3. Le marché grandit malgré les réformes fiscales

Troisième raison : les réformes passées, même celle de 2012, n’ont jamais fait reculer la voiture de société. Le secteur du leasing, qui représente l’essentiel des voitures de société de la catégorie avantage salarial, est passé de 91.957 voitures en 2013 à 107.459 en 2016, et cette tendance continue sur les premiers mois de 2016 (données Renta). Les plus grands fournisseurs de ce marché, en particulier les marques premium, ont vu leur part de marché et leurs ventes augmenter. Ainsi, en 2015, BMW est passé de la cinquième à la troisième place sur le marché des immatriculations, avec 37.238 voitures contre 32.012 en 2014, et 31.601 autos en 2013. Même chose pour Audi et pour Mercedes. ” Il y a eu un changement dans la composition de la flotte vers des voitures à faible émission de CO2, note Joost Kaesemans, porte-parole de la Febiac. Mais les changements ont été modérés. On pensait d’abord qu’il y aurait du downsizing, de la Golf vers la Polo, de l’Audi A4 vers l’Audi A3, et ainsi de suite. Les utilisateurs sont finalement restés dans les mêmes gammes, les mêmes prix, mais avec un accent sur le CO2 faible, qui devenait plus important dans le calcul de l’avantage en nature. ”

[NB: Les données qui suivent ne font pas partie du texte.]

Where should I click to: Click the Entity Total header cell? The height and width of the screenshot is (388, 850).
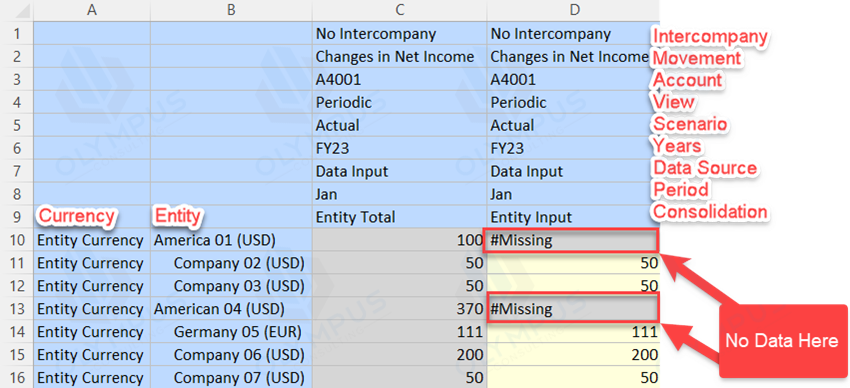click(400, 217)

Les marques prisées par les flottes connaissent aussi une hausse des ventes grâce à l’élargissement des gammes. BMW a étendu sa présence dans les SUV, avec le X1 en entrée de gamme, et s’aventure vers les monospaces, qu’il avait évités jusqu’ici, avec les Série 2 Gran Tourer et Active Tourer. Mercedes a aussi développé une nouvelle Classe A qui remporte un grand succès, et qui se décline en SUV. Ces marques remportent un certain succès en voitures de société car leur valeur de revente correcte débouche sur des tarifs de location attractifs.

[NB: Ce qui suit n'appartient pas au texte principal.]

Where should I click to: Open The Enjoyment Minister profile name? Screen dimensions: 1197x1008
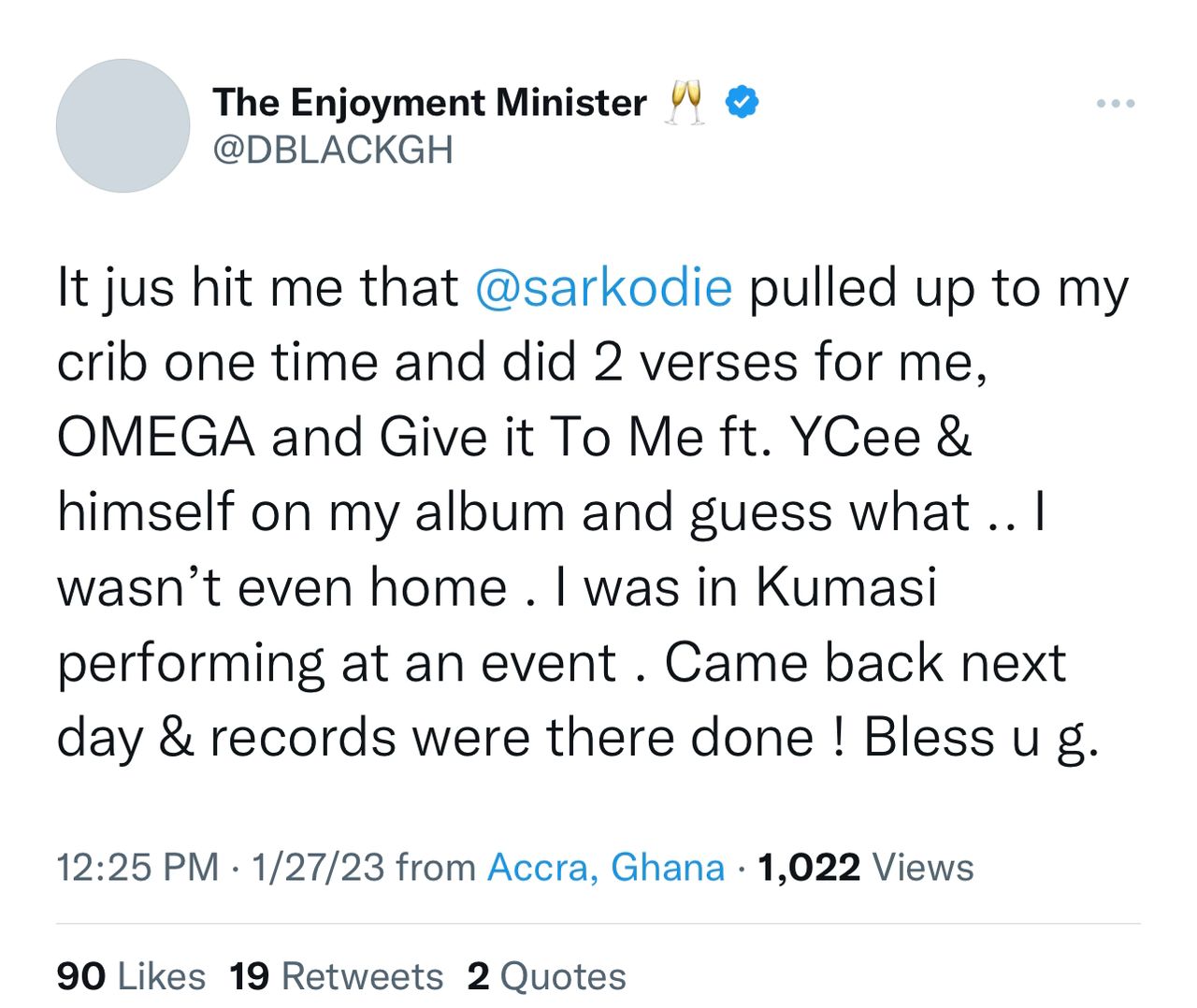coord(429,102)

4. Le risque principal et immédiat : un gel temporaire

Le souci principal de ces changements fiscaux ? Un trou d’air dans les ventes. Les gouvernements ont la mauvaise habitude d’annoncer des mesures non finalisées. ” J’espère que ce ne sera pas comme en 2012, lorsque le marché a été gelé pendant quelques mois, avance Thierry De Meuter, porte-parole d’Audi chez D’Ieteren. Les mesures avaient été annoncées puis ont été ajustées plusieurs fois, les gens attendaient avant de commander. ” La situation semble se répéter avec l’annonce du budget mobilité et la possibilité pour le salarié de préférer un supplément de salaire net à un véhicule de société. Des mesures dont les montants et le mode de calcul évoqués ne sont pas encore fixés définitivement.

Les flottes attendent davantage des voitures propres

Les entreprises sont les plus grands pourvoyeuses de voitures propres, électriques, hybrides, au gaz naturel. Les chiffres, en croissance, restent modestes, malgré quelques avantages fiscaux. En 2015, sur 501.066 voitures immatriculées en Belgique, on comptait 1.360 autos électriques, 9.384 hybrides et 3.268 au gaz naturel (CNG). Soit moins de 0,5 % du parc automobile. Pourquoi les flottes n’en achètent-elles pas davantage ? Voici l’avis tranché d’un fleet manager, Jean-Marie Lejeune, chez CMI, à Seraing, fondateur de l’AFFM (Association francophone des fleet managers) qui réunit 70 sociétés comptant au total 30.000 véhicules (Coca Cola, Engie, Infrabel, etc.).

• La voiture électrique ? Oui, si elle peut rouler 600 km en autonomie. “Nous en avons eu une, à Anvers, mais l’utilisateur n’en voulait plus, l’autonomie était trop faible. Il faudrait idéalement arriver à 600 ou 700 km. En général, c’est plutôt 100 à 200 km. Il y a une amélioration en vue, encourageante. Elle va créer indirectement un problème : que vaudront dans quatre ans les voitures achetées récemment, lorsque seront commercialisées des voitures avec un plus grand rayon d’action ? La valeur de revente risque de poser un souci.”

“Il y a bien sûr la Tesla, qui se distingue avec une autonomie de 500 km, mais c’est plutôt 400 km dans la réalité, car les phares, l’air conditionné et l’équipement consomment également. Les Tesla actuelles, c’est bien, mais vu leur prix, le public est limité : n’oubliez pas qu’on travaille avec un budget !”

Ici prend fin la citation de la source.